Negatively refracting composite
If the theory advanced by Mackay and Lakhtakia proves to be correct, experimental physicists would have a wide-open field in which to work.

"The two positively refracting materials used as ingredients in our approach belong to the general category of dielectric-magnetic materials. This category contains an enormous range of naturally occurring materials," said MacKay. "In our paper, we show that it is theoretically possible to combine two such positively refracting materials to produce a negatively refracting composite material. We also present one specific, representative, example. But the example we present is not the only possible example.

"The parameter space of dielectric-magnetic materials now needs to be explored to identify the full range of possible materials that can be combined, in the way we describe in our paper, to give a negatively refracting composite material," MacKay explained.

The latest findings are the fallout from a long-term study of composite optical materials. "A general theme of our work has been how to combine two or more relatively simple materials to produce a complex composite material. The basic approach was to take a known property of a material and find some way to extend its properties by finding complementary materials with which it could be blended. In the process, the theorists began to realize that it would be possible to create materials that had fundamentally new properties not shared by either material.
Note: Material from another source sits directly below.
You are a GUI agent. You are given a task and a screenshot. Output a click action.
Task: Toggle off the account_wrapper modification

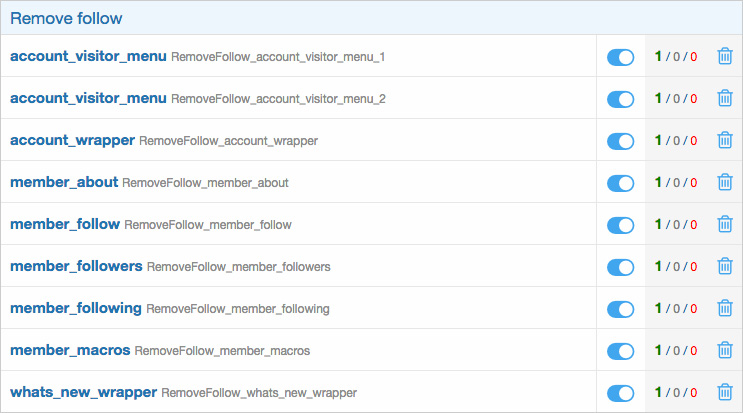click(620, 141)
"The combination of two positively refracting materials to produce a negatively refracting composite material is a classic example of this," said MacKay.

To achieve negative refraction from a combination of two positively refracting materials, the individual granules of each component must be at least 10 times smaller than the wavelength of light. In that case, the light waves experience a uniformly transparent medium that has the right composite properties for negative refraction. "The positively refracting ingredients can be crystalline or amorphous-it doesn't matter which, because the structure of the ingredient granules is not 'seen' in the negatively refracting composite," he said.

Once the properties of such composites are proved out in experiments, it will be a simple matter to produce them in bulk using existing manufacturing processes, MacKay said.